# Brief
Would you copy out, exactly as written, each line from the one containing "Suites (168, 44)" to the end of the records below?

= = = = =

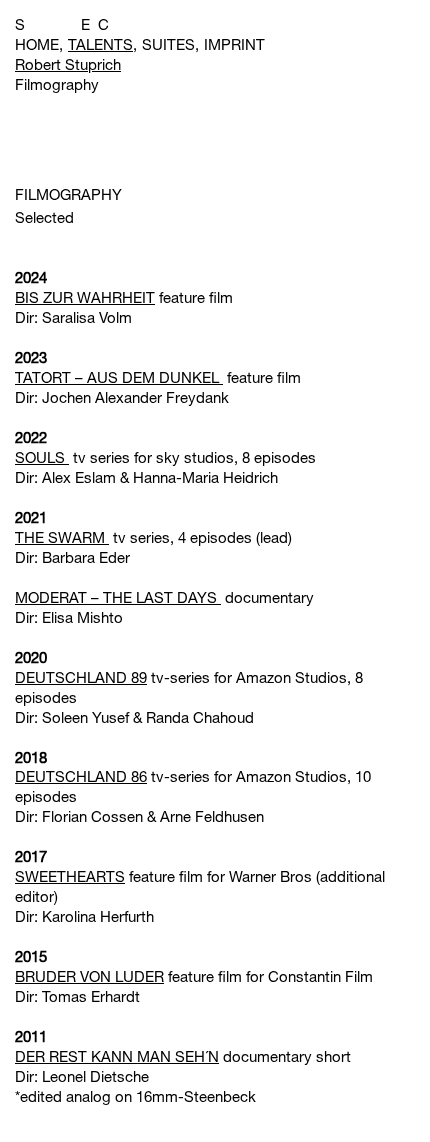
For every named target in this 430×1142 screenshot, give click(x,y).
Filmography (57, 84)
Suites (168, 44)
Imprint (234, 44)
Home (37, 44)
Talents (100, 44)
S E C (62, 24)
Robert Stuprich (68, 64)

= = = = =

# Answer
Suites (168, 44)
Imprint (234, 44)
Home (37, 44)
Talents (100, 44)
S E C (62, 24)
Robert Stuprich (68, 64)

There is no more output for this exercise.